I got up to leave. “What difference would that make?”

 

I looked at the posters by the art room while I waited for fourth period to end: A
RT
F
AIR 2000
. A
RT IS FOR EVERYONE
. T
HE PURPOSS OF LIFE IS ART
. My God! I really should talk to Callie again about spelling, I thought.

At the bell, students flooded the hallway. Bold-colored tops bobbed on a sea of denim. I heard Tina call, “Hey, Mrs. M. What's up?”

I turned and saw the hot pink shirt that gloved her chest.

“Hi, Tina. How's it going?”

“Fine, Mrs. M. See ya!” She blew a giant purple bubble and waited for it to pop before she moved on.

Callie didn't notice me when she came to the door. In her jeans and clunky shoes, she looked ready to merge with the teens racing to Burger King. Her hand rested on the shoulder of a student I didn't know. “Great work today! Let's put that piece in the art show.”

“Cal,” I said when the student passed, “I need to talk to you.”

“Hey. I thought we were meeting in the faculty room. Are you all right?”

“Sure. But it's just … just that …”

Callie held open the door to the art room and waved me in. Her eyes followed my gaze to her arm. A streak of yellow paint circled her wrist. “So now you know why I could never look elegant like you.”

“Oh, come on. You look fine.”

Callie picked crumpled newspaper off the floor. “One of the kids on the prom decorating committee's doing paper-mache. Never has enough time to clean up, though.”

I pulled out a stool and sat at a large worktable that looked like Jackson Pollock's ghost had paid it a visit. Around me, construction paper spilled from open cabinets. “Cal, sometimes I wish I had your job. Maybe I shouldn't be in guidance anymore.”

“How can you say that? You're the best counselor we've ever had.”

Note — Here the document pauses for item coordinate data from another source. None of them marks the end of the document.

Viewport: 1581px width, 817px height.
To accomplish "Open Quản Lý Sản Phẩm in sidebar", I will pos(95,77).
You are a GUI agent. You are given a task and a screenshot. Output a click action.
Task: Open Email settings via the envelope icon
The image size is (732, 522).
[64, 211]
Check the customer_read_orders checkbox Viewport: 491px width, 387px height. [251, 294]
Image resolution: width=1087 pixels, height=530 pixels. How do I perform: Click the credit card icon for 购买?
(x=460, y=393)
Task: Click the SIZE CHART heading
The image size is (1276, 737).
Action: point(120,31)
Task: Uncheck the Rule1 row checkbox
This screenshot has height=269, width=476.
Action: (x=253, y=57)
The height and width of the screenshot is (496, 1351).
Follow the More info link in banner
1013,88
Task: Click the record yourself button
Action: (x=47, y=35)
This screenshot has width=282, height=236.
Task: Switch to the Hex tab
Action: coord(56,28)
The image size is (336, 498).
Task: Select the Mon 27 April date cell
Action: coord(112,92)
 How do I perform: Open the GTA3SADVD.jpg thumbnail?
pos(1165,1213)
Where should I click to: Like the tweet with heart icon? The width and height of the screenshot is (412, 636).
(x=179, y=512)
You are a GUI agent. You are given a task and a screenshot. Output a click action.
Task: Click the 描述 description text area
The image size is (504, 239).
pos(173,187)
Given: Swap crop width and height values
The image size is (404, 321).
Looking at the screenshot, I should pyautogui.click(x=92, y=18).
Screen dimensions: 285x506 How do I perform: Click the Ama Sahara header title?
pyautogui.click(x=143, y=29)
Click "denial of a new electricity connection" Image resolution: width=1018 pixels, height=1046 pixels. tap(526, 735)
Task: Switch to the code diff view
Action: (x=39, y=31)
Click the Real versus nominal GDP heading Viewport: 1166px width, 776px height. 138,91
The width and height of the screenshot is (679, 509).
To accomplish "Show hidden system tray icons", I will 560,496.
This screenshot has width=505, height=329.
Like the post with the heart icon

“I don't know what to do. Bob and Peter read me the riot act again.” I picked up a clean paint brush and feathered the thin bristles. “Tina Roland's mother complained about my meeting with Tina.”

“So?”

I told Callie what Bob and Peter had said. “But you know, Cal, I still can't stay out of it, because if I do, then nothing changes. And kids get hurt. And …” I didn't want to cry, but tears came from a place so deep I couldn't stop them. “And then Joe's right, dammit! Everything we taught Danny means nothing at all.”

 

We got to the faculty room twenty minutes into fifth period. “Where've you guys been?” Denise asked as we opened the door. Mr. Rat wriggled on her shoulder.

“Sorry, folks,” Callie said. “Beth came by my room to help with clean up.”

Joanne smiled at me. “Please tell me you don't do windows.”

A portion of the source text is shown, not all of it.